Sanehiro Muromachi *a, Konstantin A. Udachin b, Saman Alavi b, Ryo Ohmura c and John A. Ripmeester b
aResearch Institute of Energy Frontier, National Institute of Advanced Industrial Science and Technology (AIST), 16-1 Onogawa, Tsukuba, 305-8569, Japan. E-mail: s-muromachi@aist.go.jp
bNational Research Council of Canada, 100 Sussex Drive, Ottawa, ON K1A 0R6, Canada
cDepartment of Mechanical Engineering, Keio University, Yokohama 223-8522, Japan

Received 11th January 2016 , Accepted 17th March 2016

First published on 17th March 2016


Abstract

Methane trapped in the two distinct dodecahedral cages of the ionic clathrate hydrate of TBAB was studied by single crystal XRD and MD simulation. The relative CH4 occupancies over the cage types were opposite to those of CO2, which illustrates the interplay between the cage symmetry and guest shape and dynamics, and thus the gas selectivity.
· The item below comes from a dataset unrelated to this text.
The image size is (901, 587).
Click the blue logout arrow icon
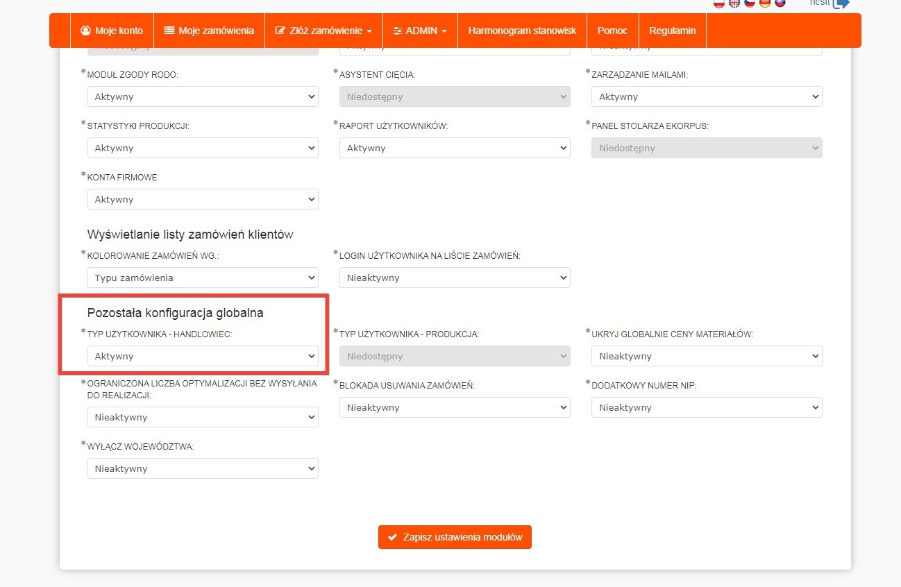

Methane is the smallest hydrocarbon molecule which interacts with water hydrophobically. For the class of clathrate hydrates including the ionic or salt hydrates, methane is a suitable guest substance that fits well into the pentagonal dodecahedral (D) cages made of hydrogen-bonded water molecules.1 The molecular size and the quasi-spherical shape of methane promote an isotropic distribution which is compatible with the void space of the D cages which can have a variety of local symmetries. Some recently obtained understanding of guest distributions in ionic clathrate hydrates suggests a novel method for modifying the preference of guest occupancies by controlling the D cage symmetries.2

The ionic clathrate hydrates form from water and ionic guests such as tetra-n-butylammonium bromide (TBAB)3 under relatively mild conditions, e.g., 290 K for CH4 + TBAB hydrates versus 275 K for the cubic sI CH4 hydrate, at 3 MPa.4 Hence many potential applications of these materials are suggested, e.g., gas separation and cool energy storage.5 Ionic hydrates can have the D cages occupied by small secondary guest gases, e.g., CH4, N2 and CO22,4c,6 In the hydrate structures formed with tetra-n-butylammonium and tetra-n-butylphosphonium salts, there are two distinct types of D cages with significantly different shapes, particularly due to the water displacement by the large cation.7 Although they have almost the same volume, the distorted D cage (DA) and relatively regular D cage (DB) have very different cage occupancies by CO2, i.e., 0.867 versus 0.490, respectively, with each cage having the anisotropic angular distribution for CO2.2 So far, the DA cage found in the TBAB hydrates has shown that it would provide different selectivity even for similarly sized molecules such as N2 and CO2.1b,6b Here, we consider CH4, which is a preferred guest molecule for the spherical D cage in most of the known hydrate structures, as a guest gas in the TBAB hydrate cages.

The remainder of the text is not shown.